The only ones who are going to survive the death of actually practicing medicine are docs who refuse to deal with insurance companies. To do that and thrive requires a pool of savvy patients who are wealthy enough to play, which will limit the geographic locations where they can practice. And they will have to be able to live with bust times as well as booms.
Government can change that, too, by tightening the screws on hospitals that allow these physicians to practice at their institutions, which I predict will be the next steps. It’s easy to imagine (prima facie unconstitutional) laws passed refusing payments to these institutions in the name of “controlling costs,” but actually merely being punitive. By the time the restraint of trade issues are resolved before the Supreme Court (and it will go that far for sure), those hospitals will be scarred if not bankrupt.

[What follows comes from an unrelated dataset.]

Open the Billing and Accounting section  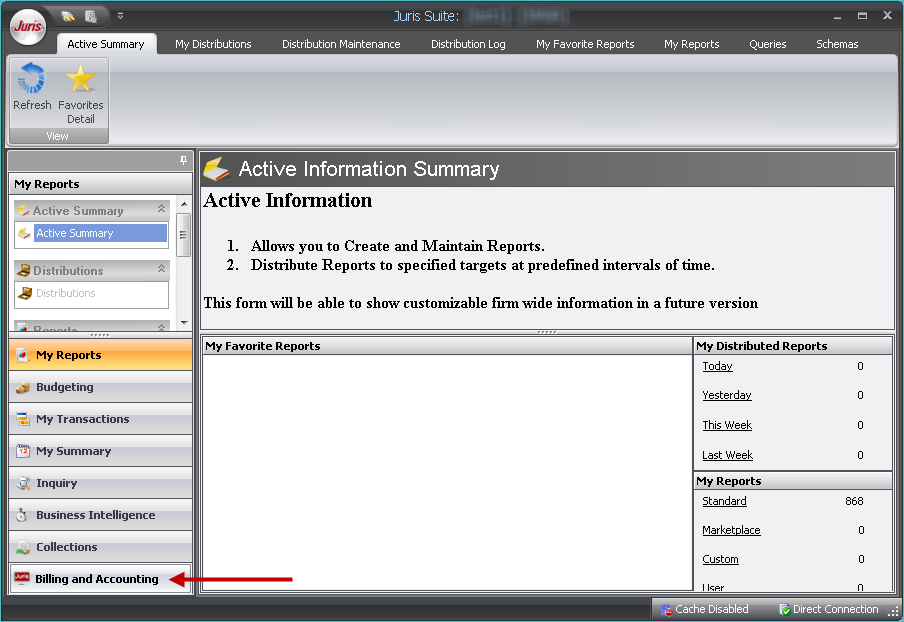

Myself? I think Ayn Rand’s view of our increasingly dystopian world was a pretty rosy one, along with Mr. Orwell’s and Mr. Huxley’s.
I applaud Drs Rosenblatt and Horton and find it pathetic to see colleagues going “an extra mile” – be it crooked or not to increase the number of patients. In the long run that invariably leads to declining quality of care. Rather than quarreling with insurances for every denied crumb, we should have had a lobby and pack of attorneys on the day when the words managed care were first uttered. Our colleagues in EU can serve as an example – they stand united, they can strike and have a lobby at par with the legislation.
THe other side of this–as a corporation you CAN’T hold back money at end of year without paying corporate taxes. Most corporations try to get down to “zero” or as close as possible at end of year. So “keeping your powder dry” comes at a 40% loss of said powder. And if you think the feds will give that back when they ask for their funds back, you are dreaming. If I were involved in the above practice, I would be getting some good attorneys and finding others similarly screwed, and filing a nice class action suit.
Dr. Richardson recommended filing a lawsuit to try to get the funds re-instated. Filing a lawsuit against a corporation is done every day. Filing a lawsuit against the Government is an entirely different issue.
My understanding as a non-lawyer is that you must first “seek permission” from the Federal Government before you can sue it. And that can be denied if they so choose. The complexity of who administers the funds does not necessarily free-up the potential to sue.
It also depends under which if any statute you are suing about. There is an entire specialty of law over suing Government. A class action lawsuit against Government is a tremendously difficult thing to do, and even if successful, has mixed results.
Prisoners sue State Governments over prison conditions all the time and are generally successful. But those are usually based upon Constitutional issues, usually “cruel and unusual punishment.”
Physicians have no Constitutional dispensations over payments for services. Dr. Horton has it right: “They have all the cards.”
Our most logical action is to try to get everyone who does healthcare together for a giant constituency that collects funds for political action. Each participant organization and individual must swear-off their own private goals of re-imbursement for the greater good. That “greater good” would be abolishment of all of the despicable Pete Stark legislation, for starters.
Undoubtedly the cadre’s represented have differing goals: But they also SHARE a hell of a lot of them.